How do you ensure any bits of data? You going to fist fight your uncle at the next family reunion when he promises you pigs can actually fly?
There are plenty of bits of data that can be hard references to datasets or actual physics to assign their probability value. And there are other things that can't.
"How do you ensure the answer you get from an LLM is not a hallucination?"
Intent parsing and speech recognition both frequently return inaccurate responses. It is true that with an LLM it can return something that is sensible but invented, where other systems typically return less inventive wrong answers.
With any of these systems you want to balance the probability of an incorrect interpretation against the impact of the action being taken, and get confirmation based on that. That's pretty normal engineering and UX.
He did give a TL;DR about halfway through his answer: "Finally, to try to answer the question … (Summary: I don’t think it would be a good idea at all)"
Always a welcome and thoughtful opinion, but not correct about the potential for LLM. Waving away their output as "BS" is awfully flip, and IMO is hence one more example of Ximm's Law (that every critique of AI assumes to some degree that contemporary implementations will not, or cannot, be improved upon.)
One might find ambiguity in his criticism though, that LLM alone are insufficient... but, that's what Ximm's Law is saying. It's not very interesting to (as I would say, he does here) take on straw, rather than steel.
(A steely defense of LLM is to say that no one is particularly interested in scaling LLM without other improvements, though scaling alone provides improvements; multi-modal, multi-language, long-context, and most of all augmented systems which integrate LLM into systems rather than making them "systems on a chop", are where things look and IMO will be interesting.)
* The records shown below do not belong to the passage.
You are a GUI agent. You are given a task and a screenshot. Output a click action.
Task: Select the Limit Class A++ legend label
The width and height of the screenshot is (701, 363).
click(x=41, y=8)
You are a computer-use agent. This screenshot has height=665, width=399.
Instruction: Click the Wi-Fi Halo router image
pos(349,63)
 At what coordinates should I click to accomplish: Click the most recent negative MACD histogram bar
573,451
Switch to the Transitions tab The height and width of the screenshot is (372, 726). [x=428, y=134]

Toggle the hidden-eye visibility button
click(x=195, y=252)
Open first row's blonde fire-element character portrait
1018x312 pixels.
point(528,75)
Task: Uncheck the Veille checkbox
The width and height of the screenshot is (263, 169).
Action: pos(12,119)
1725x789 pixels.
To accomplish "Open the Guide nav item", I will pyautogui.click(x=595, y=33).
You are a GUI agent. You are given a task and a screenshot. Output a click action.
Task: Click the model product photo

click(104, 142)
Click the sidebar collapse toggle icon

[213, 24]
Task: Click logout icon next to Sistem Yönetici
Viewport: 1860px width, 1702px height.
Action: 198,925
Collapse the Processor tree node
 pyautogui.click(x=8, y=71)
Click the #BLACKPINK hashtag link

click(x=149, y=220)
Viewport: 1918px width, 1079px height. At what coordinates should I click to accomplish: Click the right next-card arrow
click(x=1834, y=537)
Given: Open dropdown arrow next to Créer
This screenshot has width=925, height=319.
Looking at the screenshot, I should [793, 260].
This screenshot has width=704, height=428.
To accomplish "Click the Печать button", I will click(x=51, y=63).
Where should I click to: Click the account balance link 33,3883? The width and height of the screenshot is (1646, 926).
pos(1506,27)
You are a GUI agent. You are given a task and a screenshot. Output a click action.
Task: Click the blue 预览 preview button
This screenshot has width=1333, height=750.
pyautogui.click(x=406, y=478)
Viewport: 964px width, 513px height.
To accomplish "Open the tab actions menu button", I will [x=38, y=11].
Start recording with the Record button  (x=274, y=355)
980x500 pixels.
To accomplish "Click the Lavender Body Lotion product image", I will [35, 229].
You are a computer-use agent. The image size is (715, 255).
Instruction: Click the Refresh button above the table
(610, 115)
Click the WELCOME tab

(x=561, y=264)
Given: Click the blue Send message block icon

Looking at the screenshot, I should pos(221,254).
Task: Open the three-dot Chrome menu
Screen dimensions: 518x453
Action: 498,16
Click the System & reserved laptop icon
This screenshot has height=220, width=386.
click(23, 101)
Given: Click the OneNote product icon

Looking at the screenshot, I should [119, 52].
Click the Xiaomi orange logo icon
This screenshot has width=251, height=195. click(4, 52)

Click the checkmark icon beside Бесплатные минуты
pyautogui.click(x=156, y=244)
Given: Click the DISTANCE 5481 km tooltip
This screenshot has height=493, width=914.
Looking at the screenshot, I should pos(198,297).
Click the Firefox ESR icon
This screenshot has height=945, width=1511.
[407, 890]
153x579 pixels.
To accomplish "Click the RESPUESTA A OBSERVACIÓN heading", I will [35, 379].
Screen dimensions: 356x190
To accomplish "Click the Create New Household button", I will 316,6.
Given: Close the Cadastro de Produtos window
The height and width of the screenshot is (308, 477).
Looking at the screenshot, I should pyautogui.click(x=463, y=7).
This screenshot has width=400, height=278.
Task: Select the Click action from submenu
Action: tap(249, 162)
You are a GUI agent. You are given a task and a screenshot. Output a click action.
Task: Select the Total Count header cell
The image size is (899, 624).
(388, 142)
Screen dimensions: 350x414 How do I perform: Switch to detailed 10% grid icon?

> A key part of their design was to not allow direct sending of commands — only bits could be sent. This means that (other) software inside each physical computer has the responsibility to interpret the bits, and the power to do (or not do) some action
seems, at least on a basic reading, to contradict this famous little argument (or maybe trolling?) he had on HN with Rich Hickey where he seems to be suggesting that one shouldn't just send raw bits, but also a little interpreter along with the data: https://news.ycombinator.com/item?id=11945722
Maybe this is an inevitable consequence of always speaking so abstractly/vaguely, but it also makes it difficult to know what exactly he's suggesting the industry, that he is so routinely critical of, should concretely do next.
The main point he was making in that argument is that data is nothing without an interpreter. Sending an interpreter with the days is secondary. Rich hickey was saying that data is meaningful on its own. But that makes no sense.
It is by definition that the silicon automatons cannot escape from their ontologically stochastic imitative hallucinations.
All they can do is be observed by us and with that expose us to get induced by association, ontologically human hallucinations and deal with its outcome of real consequences.
"reasoning by correlation" as superstition is a brutal insight.